** Opening Input data block **

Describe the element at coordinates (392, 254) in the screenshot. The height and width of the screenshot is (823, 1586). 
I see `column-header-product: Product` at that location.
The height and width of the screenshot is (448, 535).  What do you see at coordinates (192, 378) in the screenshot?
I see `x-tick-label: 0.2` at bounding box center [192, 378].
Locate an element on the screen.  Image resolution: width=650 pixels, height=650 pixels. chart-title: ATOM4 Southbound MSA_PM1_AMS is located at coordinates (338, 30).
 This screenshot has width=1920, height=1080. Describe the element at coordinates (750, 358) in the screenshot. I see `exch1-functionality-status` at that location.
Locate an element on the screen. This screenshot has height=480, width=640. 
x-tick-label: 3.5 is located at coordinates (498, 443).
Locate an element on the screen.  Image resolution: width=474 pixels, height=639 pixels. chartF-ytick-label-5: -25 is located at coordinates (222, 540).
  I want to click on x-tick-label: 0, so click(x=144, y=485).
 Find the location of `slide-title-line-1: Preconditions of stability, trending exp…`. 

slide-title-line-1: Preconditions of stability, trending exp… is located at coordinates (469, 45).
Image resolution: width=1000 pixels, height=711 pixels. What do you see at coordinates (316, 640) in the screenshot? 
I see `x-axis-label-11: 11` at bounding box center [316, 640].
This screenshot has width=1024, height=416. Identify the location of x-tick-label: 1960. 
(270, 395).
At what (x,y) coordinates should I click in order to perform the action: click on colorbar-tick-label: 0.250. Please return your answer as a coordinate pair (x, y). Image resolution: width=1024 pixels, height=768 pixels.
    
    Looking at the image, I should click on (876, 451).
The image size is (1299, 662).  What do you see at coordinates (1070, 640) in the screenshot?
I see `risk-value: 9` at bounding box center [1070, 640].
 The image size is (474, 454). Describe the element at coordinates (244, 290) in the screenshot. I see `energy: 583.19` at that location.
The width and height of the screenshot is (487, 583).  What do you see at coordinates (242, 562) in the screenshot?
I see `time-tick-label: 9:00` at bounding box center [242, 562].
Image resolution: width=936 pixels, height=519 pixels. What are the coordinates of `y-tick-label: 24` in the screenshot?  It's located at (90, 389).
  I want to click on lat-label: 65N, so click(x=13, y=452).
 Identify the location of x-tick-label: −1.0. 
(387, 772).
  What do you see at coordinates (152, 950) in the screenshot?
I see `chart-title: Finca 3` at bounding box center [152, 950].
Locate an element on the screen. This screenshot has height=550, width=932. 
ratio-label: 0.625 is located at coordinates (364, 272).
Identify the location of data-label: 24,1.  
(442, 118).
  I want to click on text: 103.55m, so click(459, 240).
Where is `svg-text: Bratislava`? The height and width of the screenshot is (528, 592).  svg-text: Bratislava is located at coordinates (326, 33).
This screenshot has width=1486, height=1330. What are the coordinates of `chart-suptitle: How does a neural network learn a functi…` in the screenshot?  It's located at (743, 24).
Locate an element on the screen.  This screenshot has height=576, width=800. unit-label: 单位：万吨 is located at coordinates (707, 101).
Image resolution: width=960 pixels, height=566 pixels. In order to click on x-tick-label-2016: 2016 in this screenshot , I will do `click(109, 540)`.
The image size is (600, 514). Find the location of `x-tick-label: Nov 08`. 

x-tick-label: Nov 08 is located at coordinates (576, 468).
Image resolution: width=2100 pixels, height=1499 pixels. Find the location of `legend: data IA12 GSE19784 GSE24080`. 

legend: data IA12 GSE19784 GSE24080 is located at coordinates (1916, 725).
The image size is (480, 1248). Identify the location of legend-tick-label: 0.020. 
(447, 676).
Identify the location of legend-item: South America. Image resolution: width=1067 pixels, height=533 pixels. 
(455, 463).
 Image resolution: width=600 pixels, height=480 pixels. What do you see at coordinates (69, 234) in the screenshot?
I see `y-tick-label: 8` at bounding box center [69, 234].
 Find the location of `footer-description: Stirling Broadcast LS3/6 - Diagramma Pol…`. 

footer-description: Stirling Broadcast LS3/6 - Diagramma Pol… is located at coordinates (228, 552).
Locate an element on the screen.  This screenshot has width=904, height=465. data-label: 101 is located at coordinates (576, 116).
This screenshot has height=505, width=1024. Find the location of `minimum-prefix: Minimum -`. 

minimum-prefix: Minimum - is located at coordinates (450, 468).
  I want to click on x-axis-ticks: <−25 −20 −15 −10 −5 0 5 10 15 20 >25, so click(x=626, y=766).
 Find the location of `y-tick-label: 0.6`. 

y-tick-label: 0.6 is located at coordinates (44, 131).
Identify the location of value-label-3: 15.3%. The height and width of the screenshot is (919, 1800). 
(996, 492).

** Closing Input data block **

→ The problem:
Transcribe the lines without any change. Start at the first line and stop after the line that contains "(270, 395).", including that line.

→ Solution for this task:
Describe the element at coordinates (392, 254) in the screenshot. The height and width of the screenshot is (823, 1586). 
I see `column-header-product: Product` at that location.
The height and width of the screenshot is (448, 535).  What do you see at coordinates (192, 378) in the screenshot?
I see `x-tick-label: 0.2` at bounding box center [192, 378].
Locate an element on the screen.  Image resolution: width=650 pixels, height=650 pixels. chart-title: ATOM4 Southbound MSA_PM1_AMS is located at coordinates (338, 30).
 This screenshot has width=1920, height=1080. Describe the element at coordinates (750, 358) in the screenshot. I see `exch1-functionality-status` at that location.
Locate an element on the screen. This screenshot has height=480, width=640. 
x-tick-label: 3.5 is located at coordinates (498, 443).
Locate an element on the screen.  Image resolution: width=474 pixels, height=639 pixels. chartF-ytick-label-5: -25 is located at coordinates (222, 540).
  I want to click on x-tick-label: 0, so click(x=144, y=485).
 Find the location of `slide-title-line-1: Preconditions of stability, trending exp…`. 

slide-title-line-1: Preconditions of stability, trending exp… is located at coordinates (469, 45).
Image resolution: width=1000 pixels, height=711 pixels. What do you see at coordinates (316, 640) in the screenshot? 
I see `x-axis-label-11: 11` at bounding box center [316, 640].
This screenshot has width=1024, height=416. Identify the location of x-tick-label: 1960. 
(270, 395).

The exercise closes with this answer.